An estimated 90% of the schools in Port-au-Prince were damaged or destroyed in the earthquake. Tens of thousands of children are living in refugee camps and will be for many months to come.

The government of Haiti officially reopened school in early April–meaning they announced that schools were reopened. But with so many schools destroyed and with the responsibility for reopening schools primarily left in the hands of individual school directors, some of whom received gifts of tents and supplies, many of whom did not, schools opened slowly if at all.  By late April about half the kids in the Mobile School project had returned to school.  We were very happy for those children.  And very worried about the rest of the kids for whom school remained a distant possibility (for all kinds of reasons–their school was destroyed and there is no sign of it being reopened, they lost their uniforms in the quake and their parents had no money to buy new ones, their parents can no longer pay school fees, they are displaced from where they once lived and cannot afford to travel back to their old schools, or, for a minority, they were never in school before the quake.)
We never intended to run full-time schools– this was always to be a temporary project to respond to the immediate emergency of the earthquake.   But the parents in the camps begged us not to leave.

We’ve decided to continue the program as a recreational/arts/sports program 2-days a week, with a schedule, which will not conflict with school for those who have returned to school.   After a Summer holiday in June and July we plan to tranisition the project to a Friday afternoon and Saturday morning program.   The AFD will still be able to be present in the camps, accompanying children, and building on the relationships already established with their parents.   We will also be able to keep providing a work stipend to a group of young teachers.   In addition, to the recreational activities the kids have already been doing (arts and crafts, singing, dance, theater) we will increase the emphasis on mental health and add an agricultural component.
We plan to increase an emphasis on mental health work by more closely linking this project with the Soulaje Lespri Moun (Relief for the Spirit, our Lay Mental Health Worker Project aimed at parents).  Through the Soulaje Lespri Moun project  professional mental health workers from the US have been providing training to our staff to enable them to lead workshops with earthquake survivors in the camps.   A group of 37 Haitian-American Psychologists and Social Workers will be coming to Haiti and staying at the AFD for a week in August.   The Mobile Schools monitors will all receive training from these professionals on working with children after a trauma.   Together the Mobile School project and the Soulaje Lespri Moun Project will offer workshops and training on dealing with trauma and symptoms of PTSD for both children and their parents in the camps.

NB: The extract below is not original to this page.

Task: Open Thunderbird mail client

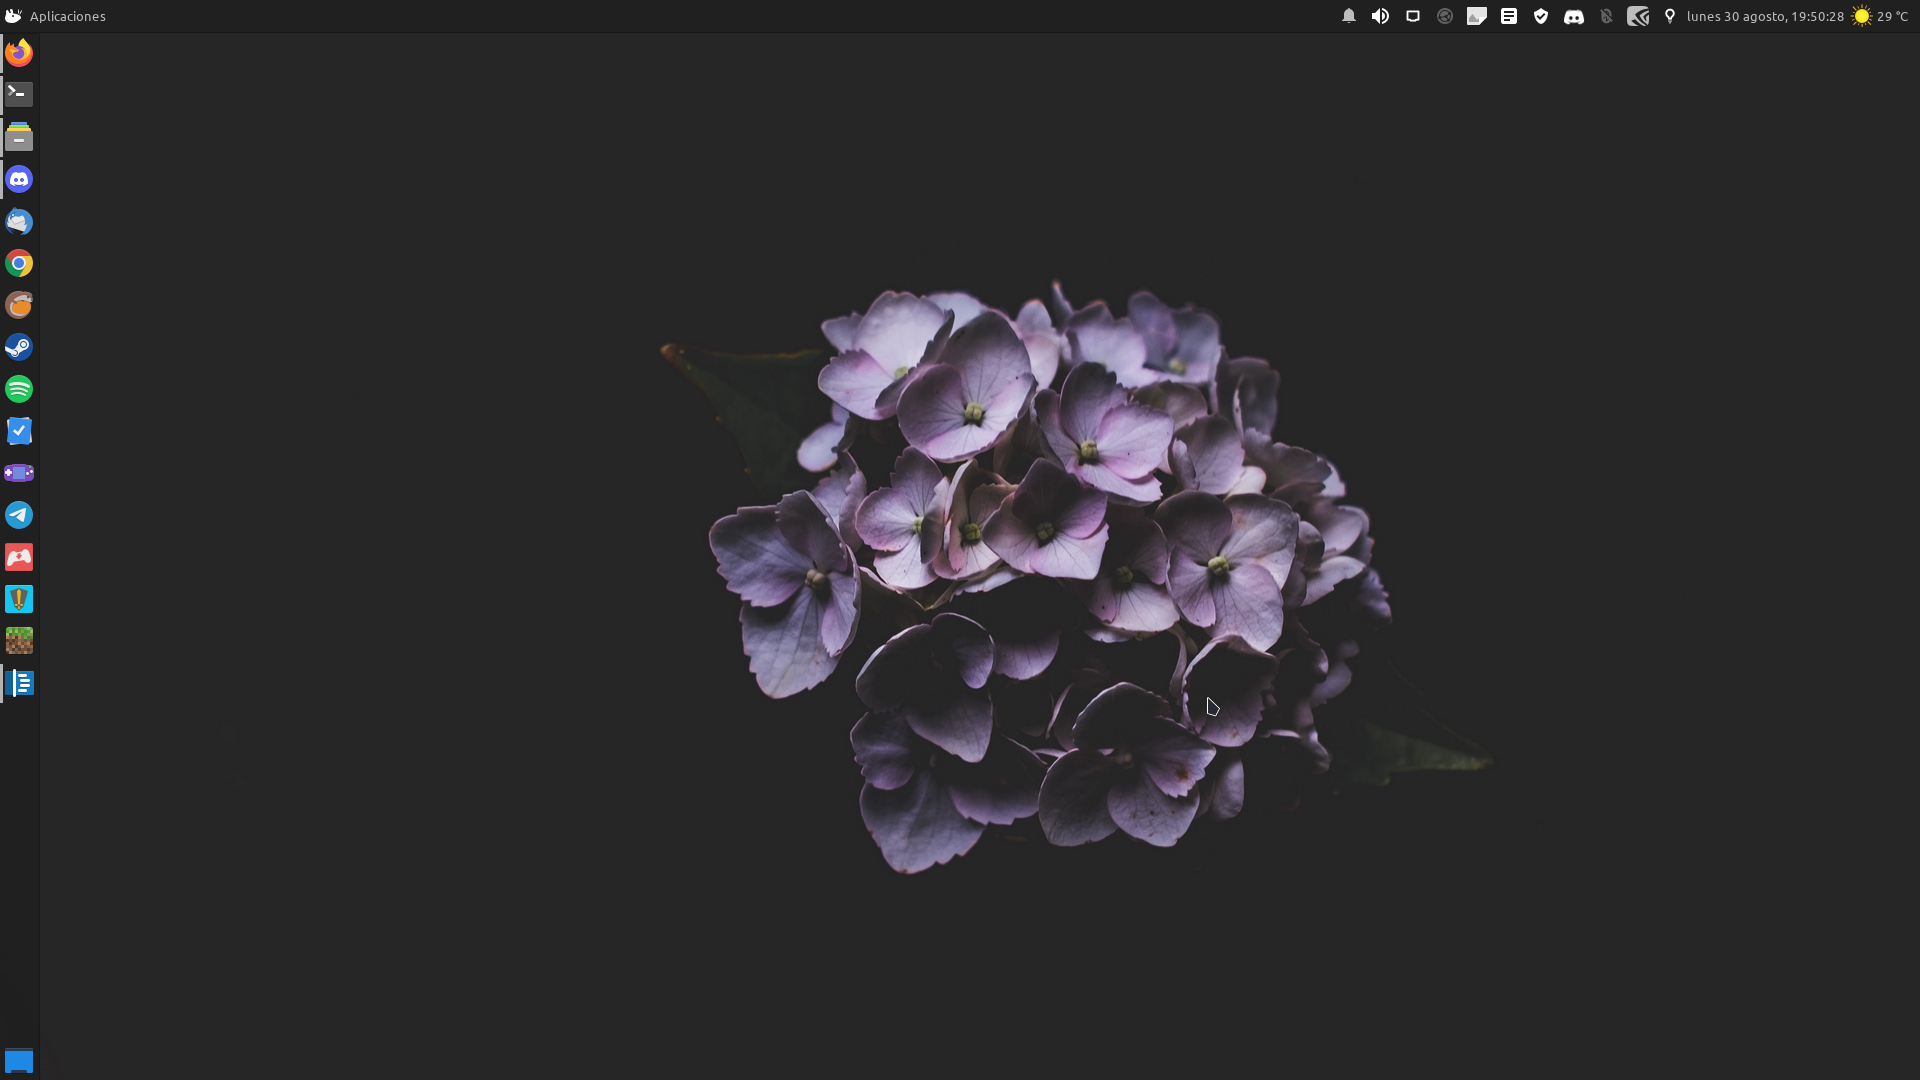Action: (19, 221)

Finally, we will add an agricultural education program for the children in the Mobile Schools. Near the Foundation in Tabarre we have an ongoing agricultural project with a group pf 150 peasant farmers, who are growing corn, beans and vegetables and planning to build fish ponds.   In the wake of the quake, the importance of supporting local food production, and of maintaining food producing land near the urban center has become even more urgent. We want to connect city kids living in refugee encampments to food production.    On Saturdays groups of children from the Mobile Schools will work on two integrated farms plots (groups from each of the camps will work in rotation). The mobile school monitors will accompany them as will the farmers who are cultivating the plots.  The kids will participate in creation of the plots, learn skills associated with organic, integrated farming, including irrigation processes and fish farming   When the crops come in and when the fish produce each child will get a share to bring back to their families.